▶ [Tasks]
1) In the mailing-list reply about SPF, why does Ken A consider it inconvenient to require customers to send mail through a defined list of outgoing servers? Answer in one to three sentences.
2) Translate the following sentence from the mailing-list reply about SPF into Spanish: "ISPs operate on a fairly slim margin these days."
3) Reproduce the passage of the mailing-list reply about SPF starting at "ISPs operate on" and ending at "but it's not.", without any change.
** START Page extract **
OT: Question

Ken A ka at pacific.net
Fri Apr 3 20:53:10 IST 2009

Kevin Miller wrote:
> Ken A wrote:
>> Why not use it? It's usable only if you understand it, and it can
>> be 'inconvenient' for customers to have to send through a defined
>> list of outgoing servers.
> Um, maybe I'm just a lot slower than the rest of you, but I think
> "It's usable only if you understand it" applies to
> sendmail/postfix/MailScanner, etc. just as well.  That's why we're
> not being paid minimum wage.  This job requires a bit of thinking.
> If set up right on the back end, there's very little the customer has
> to do.  For a customer to send, they *have* to configure their mail
> client with an outgoing server.  The mail has to be sent somewhere.
> If they can figure out how to set up their client, what's the problem
> w/them picking a specific set of email servers?  

That is a good question. But I answered it. It's inconvenient. Customers 
may have more than one ISP, more than one business, more than one domain 
hosted, parked, here, there, etc. They switch their From: address in 
their email client depending on many things, but they leave their 
outgoing server the same. Yes, MUAs could do a better job of tying 
outgoing mail server to the From: address chosen.

Currently, asking customers to _not_ send through some other mail server 
when they are borrowing a computer, or using their whatever mobile 
device on some crippled cell network is inconvenient for the customer. 
ISPs operate on a fairly slim margin these days. Support calls can doom 
an ISP. If SPF was a silver bullet, it might be worth pushing it on 
users, but it's not.


Since most servers
> are set not to relay, they're limited to a defined set of servers by
> definition, no?
>> ISPs, web hosts, a large number of mail server admins (myself 
>> included), cannot set hard fail for most small business domains. 
>> Customers expect email to _work_, and they send from a number of 
>> locations using a number of systems (work, home, library, college, 
>> etc). Setting hard fail will only generate calls to your support
>> desk unless customers understand the implications.
** END Page extract **
** START Provided data **
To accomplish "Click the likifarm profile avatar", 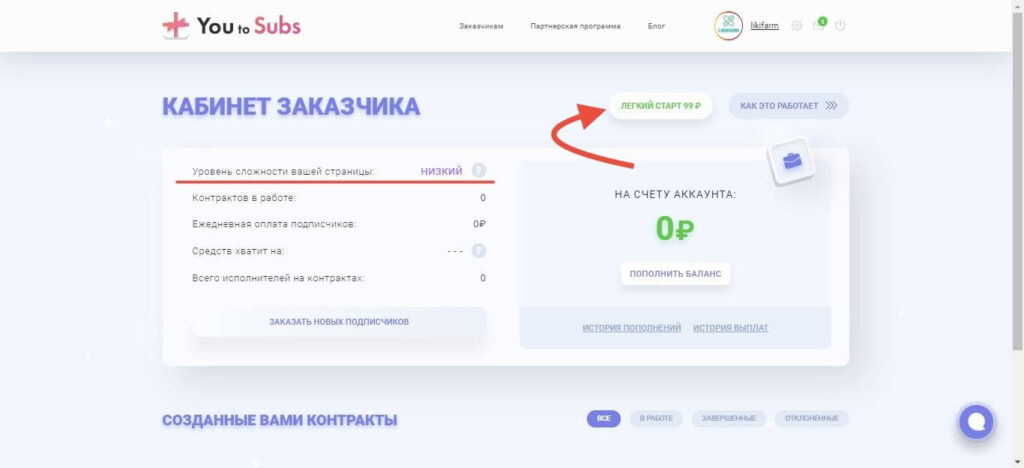I will pyautogui.click(x=729, y=26).
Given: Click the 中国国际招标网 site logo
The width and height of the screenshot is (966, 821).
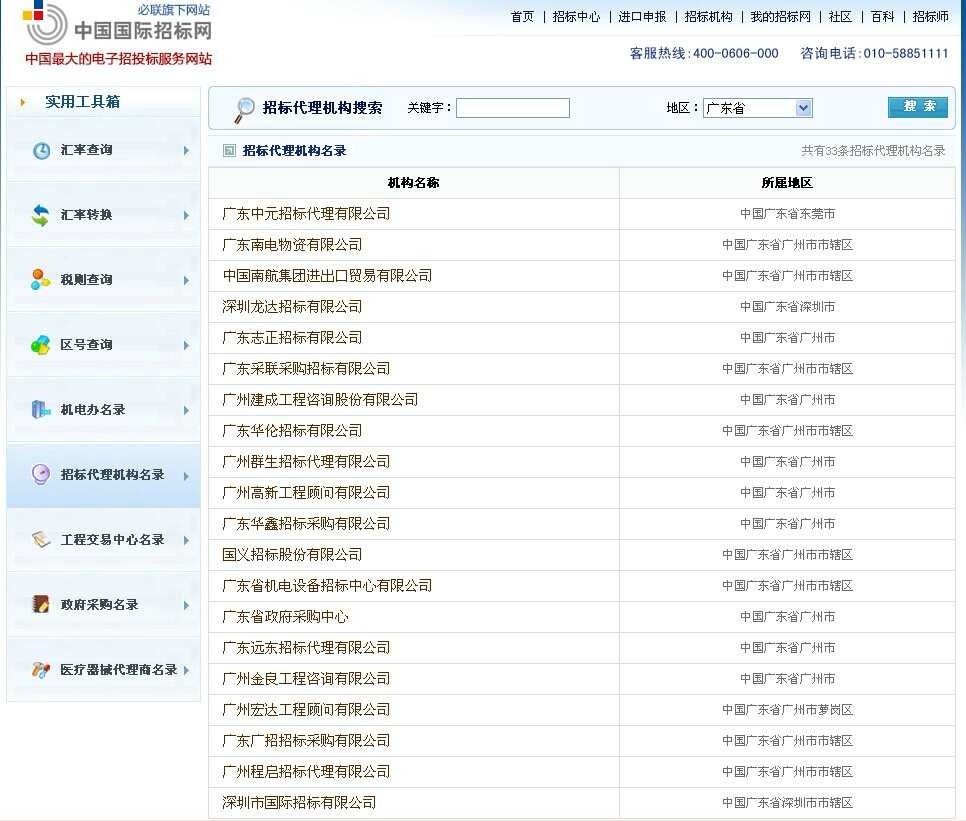Looking at the screenshot, I should (118, 27).
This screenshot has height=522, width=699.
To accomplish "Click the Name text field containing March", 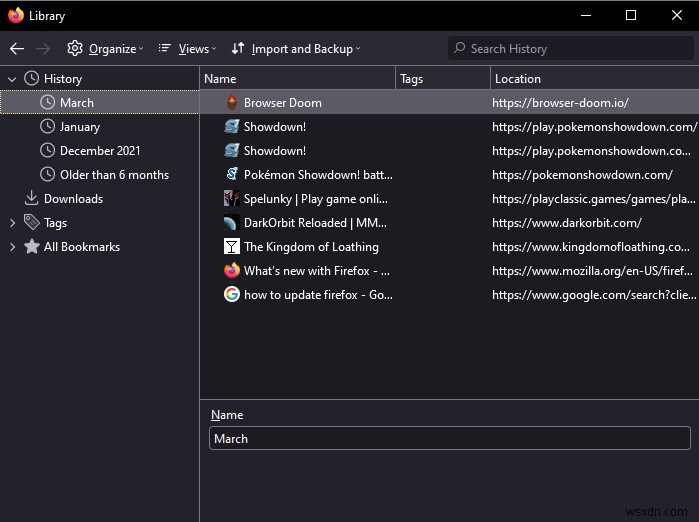I will pos(449,438).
** END Provided data **
▶ [Task responses]
1) Customers may have more than one ISP, business, or domain, and they change the From: address in their email client while keeping the same outgoing server. Customers borrowing a computer or using a mobile device on a limited cell network also find the restriction inconvenient, and the resulting support calls can doom an ISP operating on a slim margin.

2) Hoy en día, los ISP operan con un margen bastante estrecho.

3)
ISPs operate on a fairly slim margin these days. Support calls can doom 
an ISP. If SPF was a silver bullet, it might be worth pushing it on 
users, but it's not.